- _Working data_:
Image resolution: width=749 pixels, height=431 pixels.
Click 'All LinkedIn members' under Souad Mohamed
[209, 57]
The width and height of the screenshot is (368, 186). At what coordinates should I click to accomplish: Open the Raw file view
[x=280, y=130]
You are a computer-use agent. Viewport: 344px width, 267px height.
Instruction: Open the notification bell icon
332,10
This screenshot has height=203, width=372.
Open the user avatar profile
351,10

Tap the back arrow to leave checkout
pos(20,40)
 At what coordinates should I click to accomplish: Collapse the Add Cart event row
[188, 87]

--

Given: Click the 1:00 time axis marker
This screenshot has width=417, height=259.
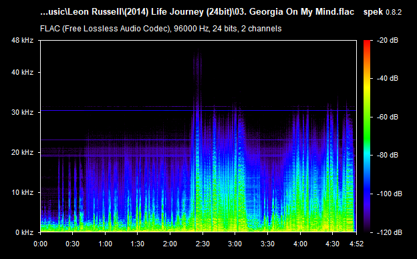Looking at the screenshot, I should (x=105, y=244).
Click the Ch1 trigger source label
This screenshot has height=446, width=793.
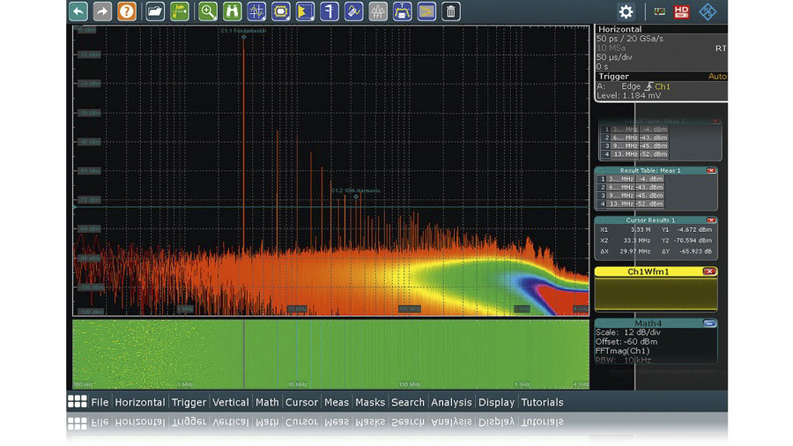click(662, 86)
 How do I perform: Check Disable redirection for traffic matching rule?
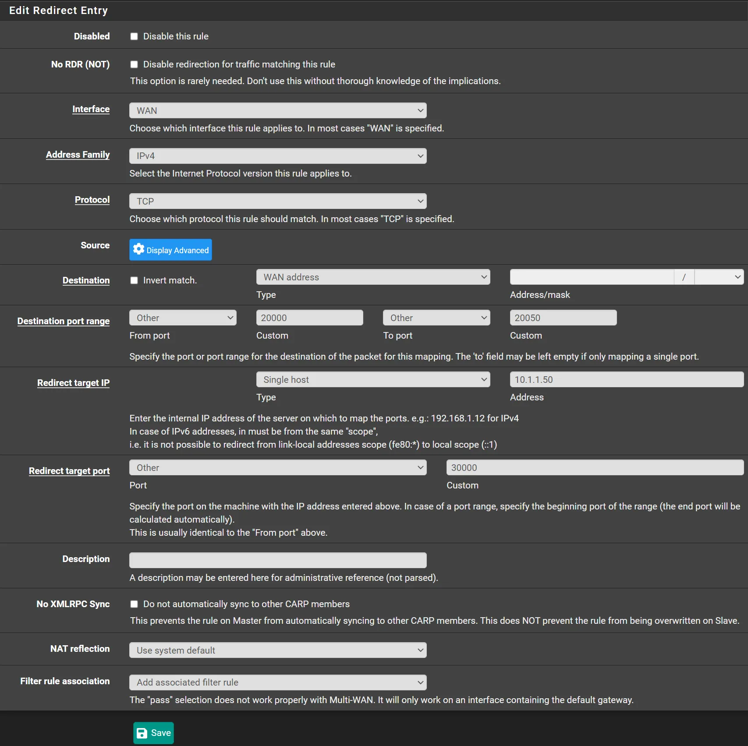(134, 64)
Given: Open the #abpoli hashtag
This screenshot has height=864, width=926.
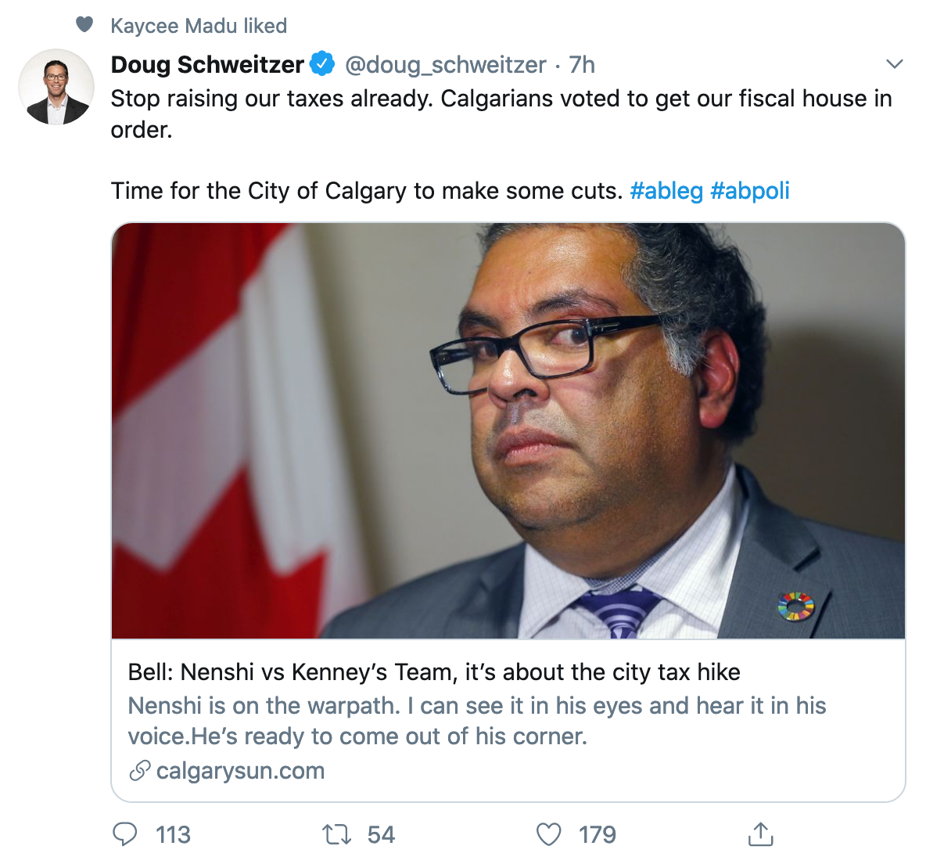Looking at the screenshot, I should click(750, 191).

- _Aim of the exercise_:
Show every line above in which the word "Given" appears.

- _Final answer_:
Given: Click the 1:00 time axis marker
Given: Open the #abpoli hashtag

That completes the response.